José G Hernández

Por José G. Hernández*.-    A la Corte Constitucional ha sido confiada la guarda de la integridad y supremacía de la Constitución. Se trata de una función esencial para la existencia de un auténtico Estado Democrático de Derecho. Su existencia y respetabilidad se justifican no solamente en cuanto ha sido concebida para garantizar que los principios y normas fundamentales tengan efectiva realización y con miras a que no resulten burlados por las otras ramas del poder público mediante la expedición de disposiciones contrarias a aquélla, bien por vulnerarla de fondo, ya por desconocer los trámites y requisitos de orden formal exigidos por el Constituyente.

Como resulta del concepto mismo del control de constitucionalidad, se trata de una función jurisdiccional orientada a resguardar la supra legalidad y el imperio del máximo estatuto normativo en el Estado de Derecho. La Carta Política no puede quedar inaplicada por la vigencia de normas inferiores que le son opuestas, toda vez que, si así ocurriera, predominaría el precepto inferior y quedaría escrito el de máxima jerarquía, lo cual desvirtuaría el carácter supremo de la Constitución y llevaría a la inutilidad de las funciones de defensa constitucional y de la propia Corte.

De allí la trascendencia de la actividad que cumple el tribunal encargado de preservar el ordenamiento básico -en nuestro caso, la Corte Constitucional-, en cuanto sus decisiones -las de mayor nivel y jerarquía en el ámbito jurisdiccional- hacen que sean respetados los valores y postulados en que se funda el sistema jurídico y determinan la validez de las disposiciones inferiores. Por ello, en virtud del control abstracto de constitucionalidad, ese tribunal no propone, sino que resuelve, con fuerza de cosa juzgada, si las normas o estatutos que apruebe el legislador -ordinario o extraordinario-  deben permanecer en vigor y seguir obligando, o si han de ser retirados del orden jurídico, perdiendo vigencia por contradecir la normatividad fundamental.

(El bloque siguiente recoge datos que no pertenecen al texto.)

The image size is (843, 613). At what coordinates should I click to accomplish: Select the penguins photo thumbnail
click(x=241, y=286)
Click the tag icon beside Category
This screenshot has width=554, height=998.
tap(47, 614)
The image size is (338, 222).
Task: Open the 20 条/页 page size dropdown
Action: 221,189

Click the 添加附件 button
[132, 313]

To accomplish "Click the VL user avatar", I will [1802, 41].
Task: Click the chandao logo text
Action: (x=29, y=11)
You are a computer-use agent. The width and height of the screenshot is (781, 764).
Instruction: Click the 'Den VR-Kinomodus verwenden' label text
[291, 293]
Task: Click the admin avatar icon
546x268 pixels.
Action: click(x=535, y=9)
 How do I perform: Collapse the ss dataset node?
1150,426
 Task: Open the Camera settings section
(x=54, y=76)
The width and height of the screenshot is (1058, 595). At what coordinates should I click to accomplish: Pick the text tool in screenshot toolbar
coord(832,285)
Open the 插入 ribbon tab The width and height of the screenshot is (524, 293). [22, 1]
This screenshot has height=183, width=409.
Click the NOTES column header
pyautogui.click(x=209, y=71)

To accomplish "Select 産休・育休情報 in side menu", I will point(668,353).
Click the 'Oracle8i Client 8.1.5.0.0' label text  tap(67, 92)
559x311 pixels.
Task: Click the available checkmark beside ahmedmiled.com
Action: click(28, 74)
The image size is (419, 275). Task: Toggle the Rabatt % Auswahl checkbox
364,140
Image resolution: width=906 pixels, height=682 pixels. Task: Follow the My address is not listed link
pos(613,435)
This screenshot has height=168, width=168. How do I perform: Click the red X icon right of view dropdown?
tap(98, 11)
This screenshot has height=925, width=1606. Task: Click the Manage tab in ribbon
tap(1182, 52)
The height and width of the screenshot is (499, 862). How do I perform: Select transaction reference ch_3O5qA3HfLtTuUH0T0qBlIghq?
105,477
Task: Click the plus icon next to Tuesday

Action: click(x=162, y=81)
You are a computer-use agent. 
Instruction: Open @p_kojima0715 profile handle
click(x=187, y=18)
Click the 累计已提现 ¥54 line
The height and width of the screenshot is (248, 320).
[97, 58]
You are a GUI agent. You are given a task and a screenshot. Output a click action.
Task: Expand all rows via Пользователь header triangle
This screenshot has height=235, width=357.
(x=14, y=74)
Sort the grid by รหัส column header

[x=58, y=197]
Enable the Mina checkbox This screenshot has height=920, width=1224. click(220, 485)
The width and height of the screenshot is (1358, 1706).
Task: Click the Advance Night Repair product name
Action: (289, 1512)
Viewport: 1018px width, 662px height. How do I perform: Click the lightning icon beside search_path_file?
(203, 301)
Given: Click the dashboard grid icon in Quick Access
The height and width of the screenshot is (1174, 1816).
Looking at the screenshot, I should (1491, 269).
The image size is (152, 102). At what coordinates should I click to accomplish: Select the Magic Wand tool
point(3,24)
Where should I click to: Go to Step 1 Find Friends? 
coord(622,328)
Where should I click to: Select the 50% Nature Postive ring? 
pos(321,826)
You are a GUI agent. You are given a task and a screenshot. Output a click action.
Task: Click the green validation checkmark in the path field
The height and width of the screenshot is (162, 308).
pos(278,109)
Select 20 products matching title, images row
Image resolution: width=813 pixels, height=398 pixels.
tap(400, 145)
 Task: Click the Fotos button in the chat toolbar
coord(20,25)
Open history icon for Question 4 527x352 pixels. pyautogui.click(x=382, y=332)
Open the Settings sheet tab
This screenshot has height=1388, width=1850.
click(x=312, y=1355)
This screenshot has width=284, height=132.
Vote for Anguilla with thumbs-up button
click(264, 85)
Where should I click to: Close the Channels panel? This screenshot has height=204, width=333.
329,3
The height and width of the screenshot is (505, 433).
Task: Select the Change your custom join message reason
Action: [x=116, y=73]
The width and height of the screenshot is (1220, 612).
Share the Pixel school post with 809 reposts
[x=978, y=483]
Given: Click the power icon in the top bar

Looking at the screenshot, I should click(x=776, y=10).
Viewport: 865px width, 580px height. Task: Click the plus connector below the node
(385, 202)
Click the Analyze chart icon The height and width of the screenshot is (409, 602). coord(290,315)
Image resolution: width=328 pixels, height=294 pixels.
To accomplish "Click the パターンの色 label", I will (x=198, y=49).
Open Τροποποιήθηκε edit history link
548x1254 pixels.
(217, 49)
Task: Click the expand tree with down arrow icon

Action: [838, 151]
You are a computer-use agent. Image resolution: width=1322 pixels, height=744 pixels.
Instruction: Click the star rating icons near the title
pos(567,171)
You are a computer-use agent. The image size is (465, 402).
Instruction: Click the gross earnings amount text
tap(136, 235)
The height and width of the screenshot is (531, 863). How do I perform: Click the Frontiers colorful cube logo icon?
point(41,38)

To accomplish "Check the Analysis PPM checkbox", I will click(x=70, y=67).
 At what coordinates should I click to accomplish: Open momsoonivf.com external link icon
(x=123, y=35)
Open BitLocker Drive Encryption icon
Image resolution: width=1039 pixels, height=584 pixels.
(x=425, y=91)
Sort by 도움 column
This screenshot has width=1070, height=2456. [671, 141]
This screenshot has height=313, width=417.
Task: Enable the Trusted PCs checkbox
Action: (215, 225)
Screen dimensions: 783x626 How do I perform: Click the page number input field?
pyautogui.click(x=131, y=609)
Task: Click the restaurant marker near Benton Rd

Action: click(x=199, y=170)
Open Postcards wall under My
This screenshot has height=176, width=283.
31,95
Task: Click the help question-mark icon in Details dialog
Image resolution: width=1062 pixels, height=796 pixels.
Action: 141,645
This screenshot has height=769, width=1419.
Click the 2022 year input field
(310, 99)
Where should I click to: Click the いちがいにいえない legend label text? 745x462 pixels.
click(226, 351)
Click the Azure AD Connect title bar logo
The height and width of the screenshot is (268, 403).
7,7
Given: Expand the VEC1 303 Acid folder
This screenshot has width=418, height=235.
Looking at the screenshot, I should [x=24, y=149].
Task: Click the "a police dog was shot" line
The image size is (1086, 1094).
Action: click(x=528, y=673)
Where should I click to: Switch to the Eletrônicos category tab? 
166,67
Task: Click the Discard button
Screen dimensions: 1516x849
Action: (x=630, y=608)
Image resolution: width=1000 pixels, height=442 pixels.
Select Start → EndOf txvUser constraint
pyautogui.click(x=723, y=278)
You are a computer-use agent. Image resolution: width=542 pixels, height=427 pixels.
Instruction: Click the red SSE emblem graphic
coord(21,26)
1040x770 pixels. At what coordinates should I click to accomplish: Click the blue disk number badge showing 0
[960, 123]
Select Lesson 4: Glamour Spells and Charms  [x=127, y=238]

Ante algunas propuestas -de ahora (como las relativas a la ley de financiamiento) y de antes (recordemos las diatribas contra decisiones como la que declaró la inconstitucionalidad del sistema Upac o contra las que han defendido un mínimo que mantenga el poder adquisitivo de los salarios)-, propuestas que invitan al prevaricato y que, con gran ignorancia de los aludidos principios,  pretenden forzar a la Corte Constitucional a consultar  los efectos económicos de sus sentencias, para que resuelva según ellos y no de conformidad con el Estatuto Fundamental que está obligada a defender, debemos recordar que los magistrados de esa corporación han jurado defender las normas supremas, no los intereses partidistas, gremiales, individuales o de otro tipo, de suerte que los intentos de manipular sus sentencias,  por cualquier medio,  resulta inadmisible.

No se olvide que un fundamento esencial de la democracia es el respeto a los jueces -con mayor razón si se trata de los de máxima jerarquía- y que la presión sobre ellos, con el propósito de desviar sus decisiones para que no resuelvan en Derecho, o con el fin de culparlos de catástrofes si sus fallos son en determinado sentido, no solamente constituye falta de respeto sino ataque muy grave a la vigencia del Estado de Derecho.

Desde luego, siempre con respeto, cabe la crítica posterior, en la Academia y la doctrina, sobre los fallos y la jurisprudencia. Nadie desconoce que fallos equivocados que deben ser corregidos, pero ese es otro asunto.

La Corte Constitucional, como los demás altos tribunales, debe obrar con independencia, sin atender ataques ni lisonjas, y fallar exclusivamente en Derecho y con arreglo a la Constitución.